Whitaker, who retired as an Administrative Aide II, has seen many people come and go. She estimated being around for approximately 316 personnel hired, 272 promotions, and 240 or so retirements, terminations, or resignations. Unfortunately, she has also experienced the death of 47 of her coworkers over the years.
When asked what she expects to see happen with MFRD in the next 5-10 years, Whitaker commented on the growth of the city as a whole and as a result, anticipates more fire stations, more administrative staff, more educational involvement within the school systems, further progression in the Medical Division, and more training positions.
Though she was not on the front lines of the action, Whitaker often felt the stress of a working fire scene. One particular incident she cannot ever forget was a house fire on Van Cleve Lane off of Broad Street. "The water was freezing as soon as it began flowing toward the house," she said. "The firefighters also had frozen water on their facemasks, gloves, and turnout gear. Chief David Baxter and staff began calling around buying all the gloves and hoods they could from area businesses to make sure that firefighters would have dry gloves and hoods to change into."

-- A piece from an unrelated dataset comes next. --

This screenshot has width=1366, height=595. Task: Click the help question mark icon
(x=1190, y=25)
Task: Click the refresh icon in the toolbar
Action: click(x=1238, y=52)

A small celebration with family and friends was held in Whitaker's honor on June 21 at Fire Administration. "Carol has been very dedicated to this department for many years," said Fire Rescue Chief Mark Foulks. "It's going to be quite different when you walk through the front door without her sitting to your left. We wish her all the best in her retirement."
Whitaker's plan is to travel more, including visiting her son, Brandyn, in Pittsburg, Pennsylvania. She also looks forward to sharing the responsibility of caring for her younger sister, Amanda, and helping friends with their elderly parents when needed. She might even volunteer for some local organizations!
"The greatest thing about working at MFRD has always been the people…my coworkers, contacts with other city, county, and state departments, and the public," said Whitaker. Whitaker will miss her friends, but knows she will remain a MFRD family member for life.